HPV and cancer: what you may not know
According to the U.S. Centers for Disease Control and Prevention (CDC), approximately 79 million Americans are currently infected with the human papillomavirus (HPV) and about 14 million people will become newly infected each year. The CDC goes on to say that “HPV is so common, nearly all sexually- active men and women will get at least one type of HPV at some point in their lives.” As a growing epidemic, HPV is not only the most common sexually transmitted infection, but also a rising cancer causer.
What is HPV?
There are more than 40 types of HPV that can infect both males and females. HPV is passed through genital contact and vaginal, anal or oral sex. Most people who become infected with HPV show no signs or symptoms.
Screening and prevention
Currently, there are no routine screening tests recommended for HPV-related health effects, such as genital warts or cancers of the vulva, vagina, anus, penis and oropharnyx other than cervical cancer. A Pap test and HPV test can check for the virus that causes cell changes in the cervix that can become cancer.
For prevention, the CDC recommends HPV vaccination (Cervarix or Gardasil) for 11-12 year old boys and girls. HPV vaccines are considered to be safe and effective, and can protect males and females against some of the most common types of the virus.
- Females: Both vaccines are available to protect females against the strains of HPV that cause most cervical cancers. Gardasil also protects against most genital warts and anal, vaginal and vulvar cancers. Females aged 13-26 may also receive the vaccine if they did not when they were younger.
- Males: Gardasil is also available to protect males against the strain of HPV that causes most genital warts and anal cancers. Males aged 22-26 may also get the vaccine.
Things to keep in mind when considering vaccinating yourself or your child: the vaccination does not protect against all types of HPV, so you will still need regular cervical cancer screenings; the vaccine requires three shots taken within a six-month period; some people may not receive the full benefit of the vaccine because they may have already been exposed to HPV; and as with any vaccine, the HPV vaccine has possible risks and side effects. Consult with your doctor about screening and vaccination to help determine the best steps for you to reduce your risk of HPV.
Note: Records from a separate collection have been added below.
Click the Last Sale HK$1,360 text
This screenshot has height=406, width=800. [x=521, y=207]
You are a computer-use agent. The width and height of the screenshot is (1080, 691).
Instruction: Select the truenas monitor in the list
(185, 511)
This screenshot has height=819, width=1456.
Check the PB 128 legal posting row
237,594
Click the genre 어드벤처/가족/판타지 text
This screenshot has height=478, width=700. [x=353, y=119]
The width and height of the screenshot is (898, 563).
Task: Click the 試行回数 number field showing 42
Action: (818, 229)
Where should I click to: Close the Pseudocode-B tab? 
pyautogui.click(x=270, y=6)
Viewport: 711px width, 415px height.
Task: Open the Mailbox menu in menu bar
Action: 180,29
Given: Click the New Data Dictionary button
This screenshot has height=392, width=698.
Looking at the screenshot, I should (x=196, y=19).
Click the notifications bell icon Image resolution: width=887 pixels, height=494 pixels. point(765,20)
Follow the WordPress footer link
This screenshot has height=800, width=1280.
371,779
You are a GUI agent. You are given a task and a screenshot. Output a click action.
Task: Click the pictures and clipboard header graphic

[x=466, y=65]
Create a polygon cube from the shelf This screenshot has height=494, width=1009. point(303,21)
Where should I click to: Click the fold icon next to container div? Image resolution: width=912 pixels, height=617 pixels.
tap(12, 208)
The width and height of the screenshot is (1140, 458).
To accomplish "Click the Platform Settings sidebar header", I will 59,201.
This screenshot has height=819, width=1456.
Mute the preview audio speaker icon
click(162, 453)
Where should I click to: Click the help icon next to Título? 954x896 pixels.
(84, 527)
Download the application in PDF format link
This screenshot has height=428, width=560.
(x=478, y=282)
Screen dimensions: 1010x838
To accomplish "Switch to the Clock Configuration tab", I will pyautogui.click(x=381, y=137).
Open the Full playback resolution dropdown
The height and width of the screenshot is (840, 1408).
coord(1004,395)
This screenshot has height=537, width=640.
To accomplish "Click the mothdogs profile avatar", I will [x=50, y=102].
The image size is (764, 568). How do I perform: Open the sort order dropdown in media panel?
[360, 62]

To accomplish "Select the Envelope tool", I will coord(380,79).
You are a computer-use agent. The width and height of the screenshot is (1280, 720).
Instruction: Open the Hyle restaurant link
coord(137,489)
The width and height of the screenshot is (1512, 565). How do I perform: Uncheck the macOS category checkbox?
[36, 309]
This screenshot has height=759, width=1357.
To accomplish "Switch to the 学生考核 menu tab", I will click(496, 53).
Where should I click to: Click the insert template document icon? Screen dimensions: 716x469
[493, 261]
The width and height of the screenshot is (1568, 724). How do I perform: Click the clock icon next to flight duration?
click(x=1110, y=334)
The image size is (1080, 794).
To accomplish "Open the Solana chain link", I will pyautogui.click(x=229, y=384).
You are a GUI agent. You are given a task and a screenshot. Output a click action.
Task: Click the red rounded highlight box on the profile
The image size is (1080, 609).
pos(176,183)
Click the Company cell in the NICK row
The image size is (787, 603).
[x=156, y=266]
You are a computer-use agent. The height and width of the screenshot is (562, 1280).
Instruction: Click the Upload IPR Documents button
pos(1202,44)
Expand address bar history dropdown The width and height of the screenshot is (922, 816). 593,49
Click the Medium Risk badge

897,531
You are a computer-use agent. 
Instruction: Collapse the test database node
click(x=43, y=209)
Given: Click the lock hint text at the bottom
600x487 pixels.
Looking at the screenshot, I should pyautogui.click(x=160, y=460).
For those who are sexually active, condoms may lower the risk of HPV. The CDC advocates that, “to be most effective, condoms should be used with every sexual act, from start to finish.” But the CDC also advises: “HPV can infect areas that are not covered by a condom, so condoms may not fully protect against HPV.”
Another way to lower your risk of HPV is by being monogamous and limiting your number of sexual partners. Even still, since the disease is so common, people with only one lifetime partner can also get HPV.
HPV and cancer
HPV infections can cause serious health conditions, including genital warts and cervical, vaginal, vulvar, penile, anal and oropharyngeal (head and neck) cancers. The most common HPV-associated cancer is cervical cancer, and almost all cervical cancers are caused by HPV, which is why cervical cancer screening and vaccinations are important. You can also help lower your risk of oropharyngeal cancers by avoiding tobacco and limiting alcohol intake, both of which account for 75 percent of head and neck cancers, especially cancers of the mouth and throat.